Conditioning (Same for Classic and Advanced)
8 min AMRAP of:
Run 200m
20 Pistols (alternating)
10 Push Jerks (145/100/70)
-then (no rest)-
3 min ME Lateral Burpees (over bar)
Notes: A pistol scale should be established that allows full range of motion and continual movement. The same applies for the weight of the push jerks.
Cool Down:
Couch stretch
Pigeon on a box
Cat on a box
10 Wall extensions
OMG! Sandbags! Ahhhh!
Last weekend I had the opportunity to compete against very high level crossfit athletes the two day event started on Saturday at 7 am with a 7k run (part of which was with a 45# sandbag). The next workout entailed performing several muscleups, then chest to bar pullups and box jumps, then a bunch of muscle ups again, and then the third workout was a long 15 min workout with 3 parts.

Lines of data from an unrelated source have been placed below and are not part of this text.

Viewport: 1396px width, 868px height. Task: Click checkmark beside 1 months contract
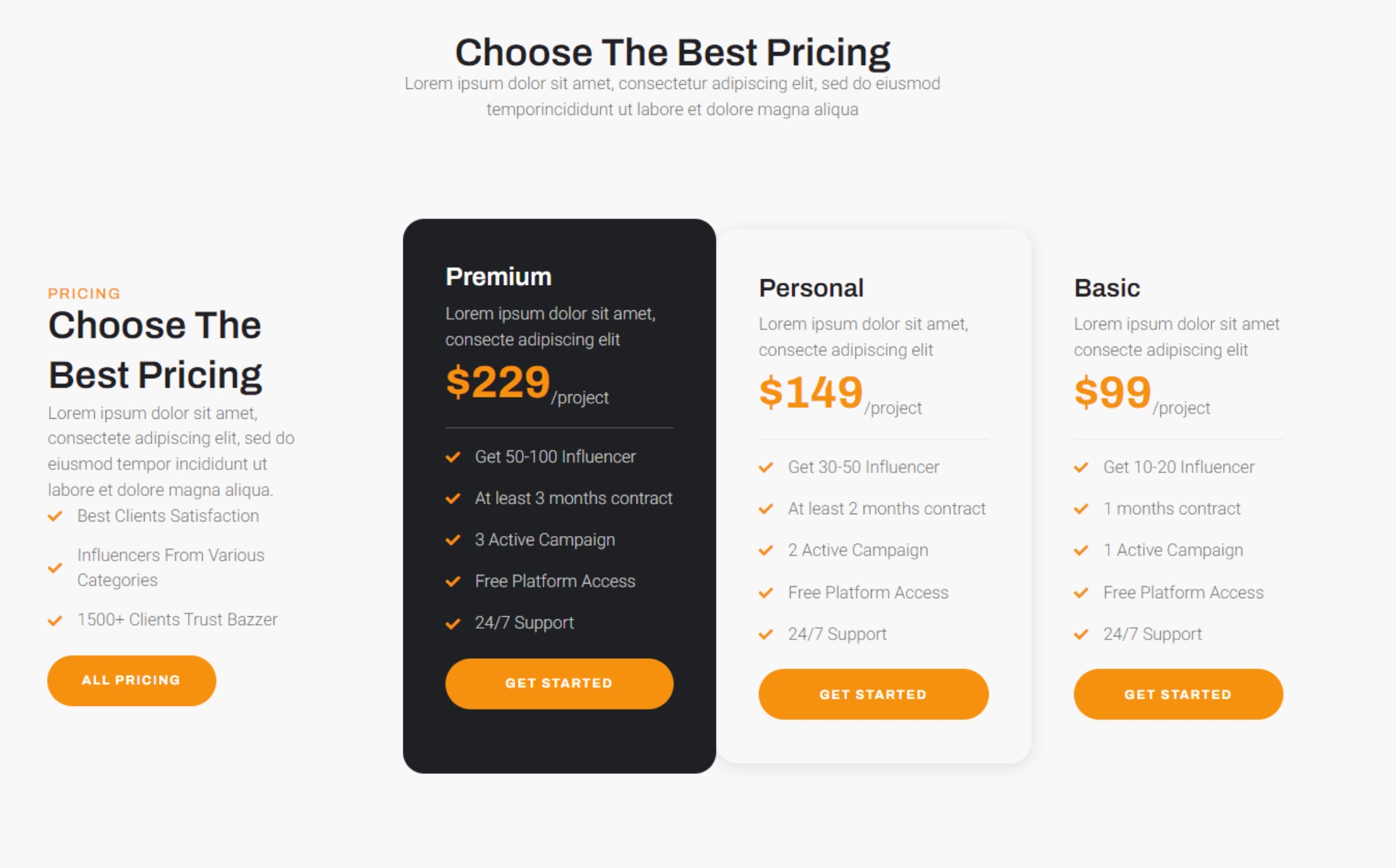coord(1081,509)
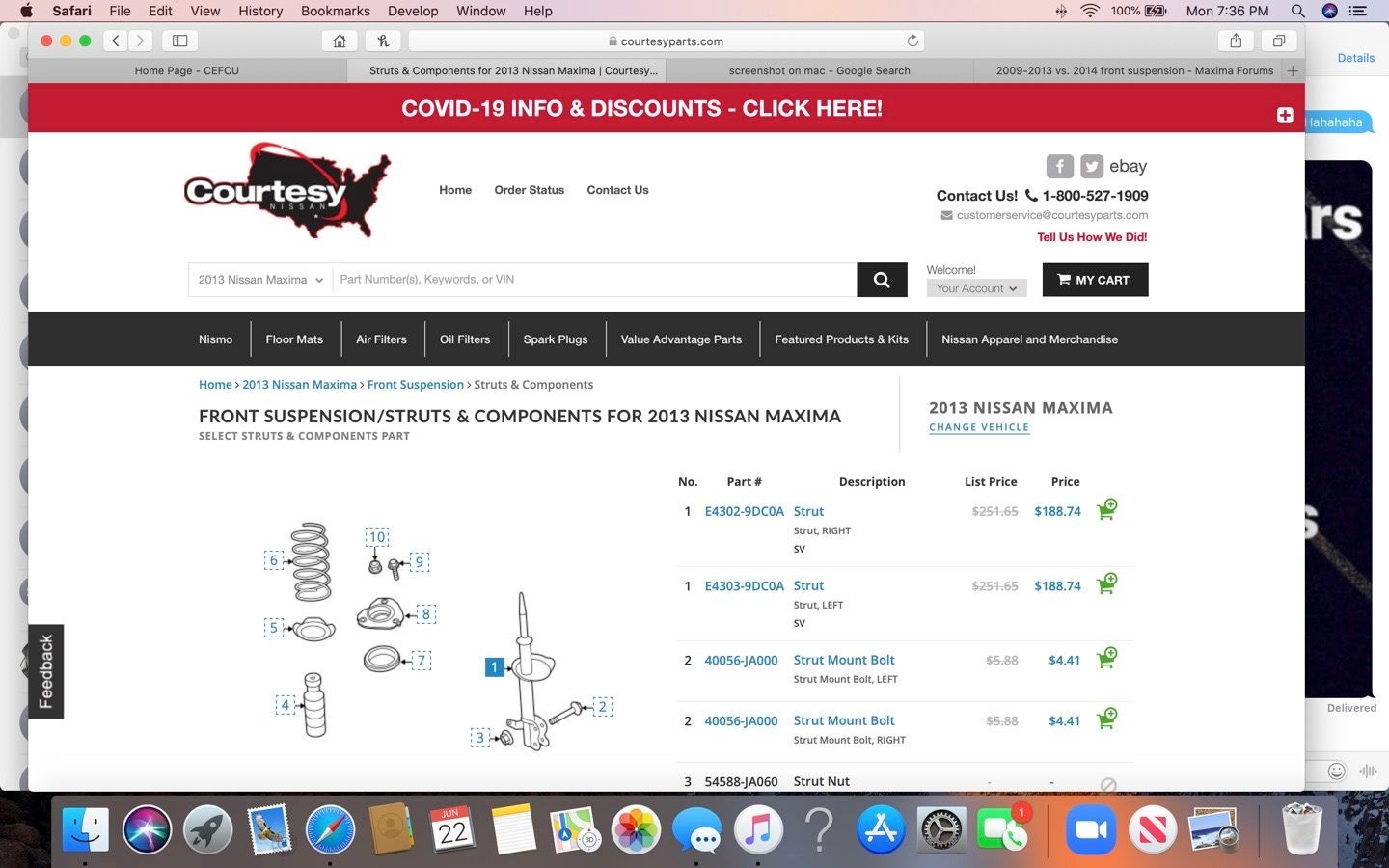Screen dimensions: 1389x868
Task: Open the Oil Filters navigation item
Action: pyautogui.click(x=465, y=339)
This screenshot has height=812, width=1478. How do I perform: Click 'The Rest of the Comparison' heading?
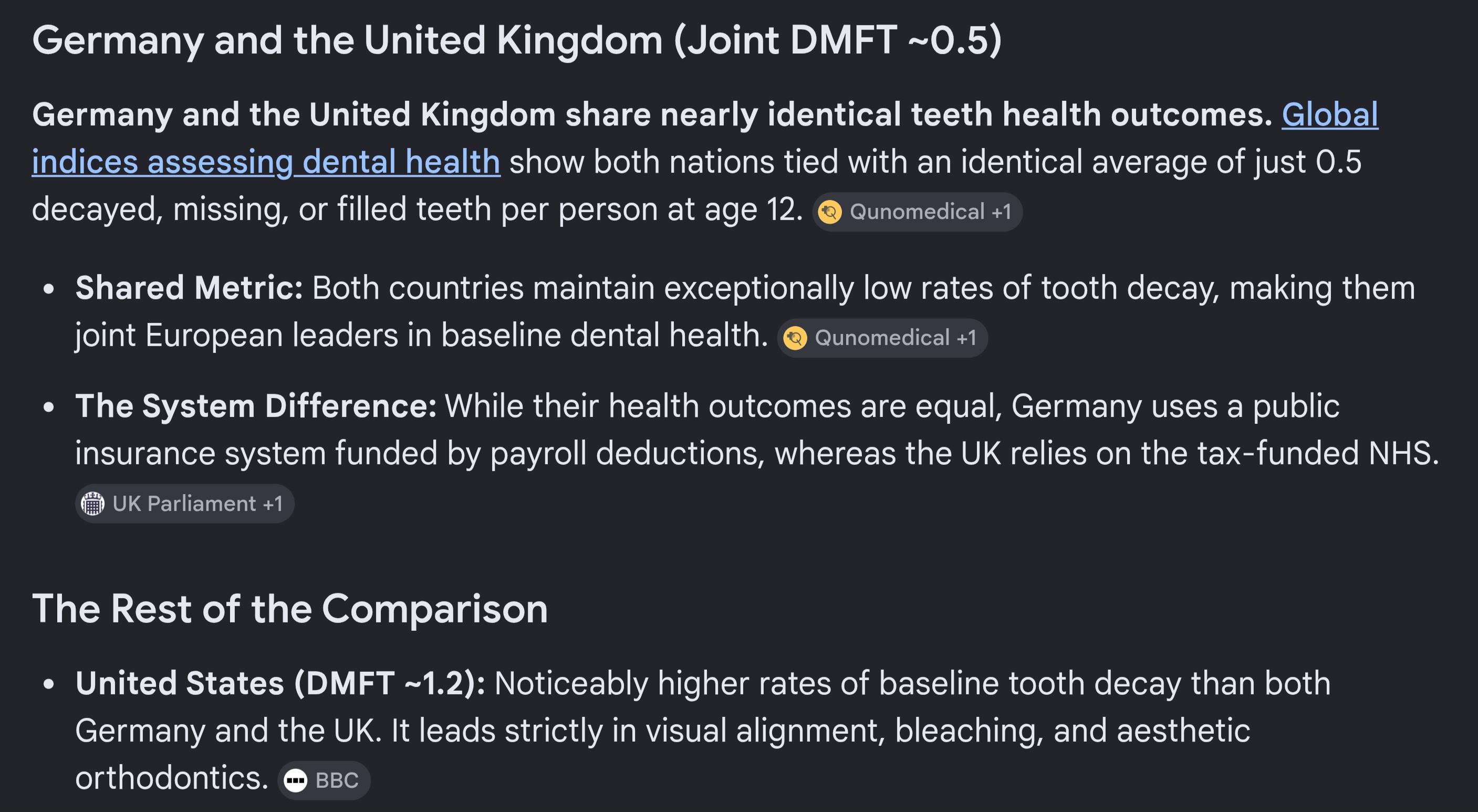pyautogui.click(x=290, y=608)

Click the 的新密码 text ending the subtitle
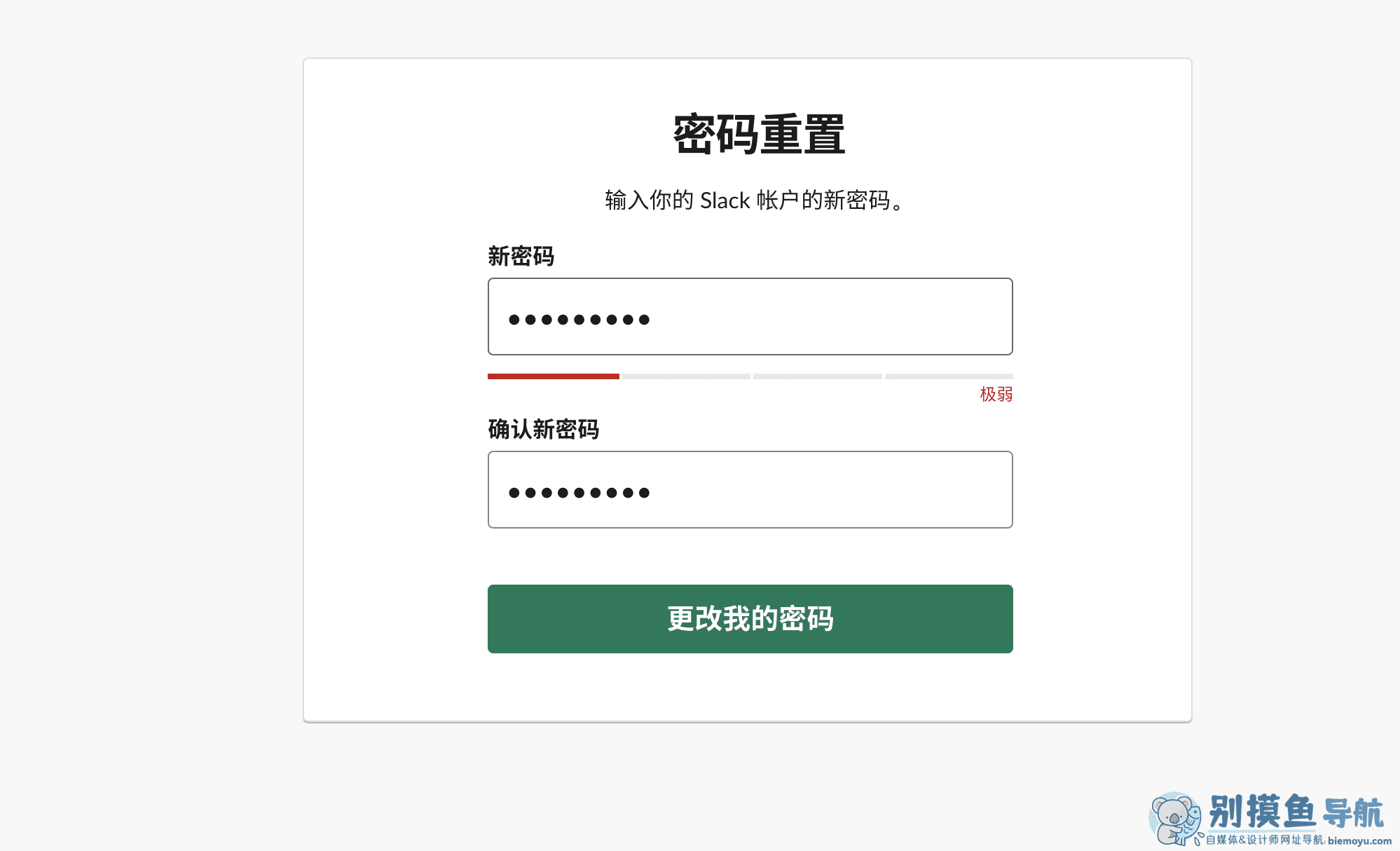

I got up at 4:40, and due to a couple hickups on the way, I had missed the debriefing. I was told that in 10minutes women needed to be at the start line. I was confused. At the start-line there was a rebriefing, and next thing I knew the gun fired and we were all running. The sun was not up yet. 5minutes in my fingers were painfully numb. After 1.4miles, we picked up a 45ib sandbag. My hands were so numb that I struggled to pick it up. I immediately wanted to drop the crushing weight. I couldn’t move. Once I found a bearable position, I couldn’t readjust because my hands hurt just too much. My shoulders ached, my legs were killing me, my lungs were on fire. I was horrified. All the girls were passing me. They were very sweet, telling me to stick with them, pick my feet up, lengthen my stride, try putting the bag over one shoulder to free my arm to run. Nothing helped. I was in pain. My sweat crystalized on my face. My hands began to thaw. That burning sensation you get when you put cold hands under warm water…. It persisted for the remaining 35 minutes of that run.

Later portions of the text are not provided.